As anomalias genéticas também podem afetar a produção de hormônios, o combustível que o corpo utiliza para crescer. Há dezenas de patologias provocadas por esse tipo de problema. Uma das principais é a síndrome de Turner, que ocorre quando há apenas um cromossomo X na mulher, em vez de dois. “A mutação atrapalha a formação do ovário da menina, que já nasce com baixa estatura. A doença pode ser suavizada com a administração de hormônios do crescimento, mas, em muitos casos, a jovem tem dificuldades para desenvolver caracteres sexuais secundários”, explica o diretor da Sociedade Brasileira de Genética Médica.
Esse é, inclusive, um dos desafios que a medicina enfrenta para ajudar pessoas com nanismo. Se o defeito atinge a produção de apenas uma proteína, é possível que isso seja contornado com medicamentos. “O problema é que, frequentemente, há mais de um gene alterado e, em outras situações, nós ainda não sabemos como a proteína se comporta”, diz Salmo Raskin. Ele e outros especialistas lembram que nanismo não é a mesma coisa que ser baixinho. “Muita gente aparece no consultório se queixando de baixa estatura, sem considerar seu histórico familiar. Não é doença ter 1,60m. O nanismo só passa a ser considerado em pessoas com menos de 1,40m, 1,30m”, comenta o endocrinologista Marcello Bronstein, do Hospital das Clínicas de São Paulo, um dos maiores estudiosos do tema no país.
Mundo de gigantes
Para os que cresceram apenas até 1 metro e bem pouco, o cotidiano exige certo jogo de cintura. A começar pela convivência escolar. “Antes de Milena começar no colégio, conversamos com a professora e com a orientadora educacional. Fomos bem francos sobre as possibilidades, especialmente no que se refere a jogos e brincadeiras com crianças maiores”, conta Haroldo Gomes. Esse acerto também foi feito quando Priscila estava no ensino fundamental. Ela lembra que não deixou de praticar nenhuma atividade física, somente permanecia na quadra por menos tempo que as colegas.

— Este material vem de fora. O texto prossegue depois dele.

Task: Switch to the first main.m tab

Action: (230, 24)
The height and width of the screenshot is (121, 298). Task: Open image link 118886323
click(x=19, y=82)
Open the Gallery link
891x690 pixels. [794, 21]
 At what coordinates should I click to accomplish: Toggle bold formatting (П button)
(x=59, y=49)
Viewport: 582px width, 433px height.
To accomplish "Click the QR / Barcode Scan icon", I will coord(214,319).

Dentro de casa, a família de Priscila optou por manter as coisas no tamanho normal. “Temos alguns interruptores mais baixos, mas é só. O resto é feito com banquinho. Foi uma escolha, porque lá fora os lugares não são adaptados, a gente é que precisa se virar”, diz. A dificuldade existe para todas as pessoas com necessidades especiais, mas pode ser ainda mais crítica para quem tem nanismo. Priscila não consegue usar o caixa eletrônico para cadeirantes, por exemplo. “Eu alcanço as teclas, mas não vejo a tela por causa do reflexo. Infelizmente, tenho que dar minha senha para os auxiliares do banco.”
Essas situações, contudo, não são o pior. “A principal barreira é a cultural. É preciso expor um modelo positivo da pessoa com nanismo, ao contrário do que aparece frequentemente, com pequenos sendo palhaços ou abusados por pessoas maiores”, diz Haroldo Gomes. Priscila concorda. “O mundo pode se adaptar, a gente briga, entra na Justiça. O mais difícil de mudar é o ser humano, ensinar o respeito pela diferença do outro.”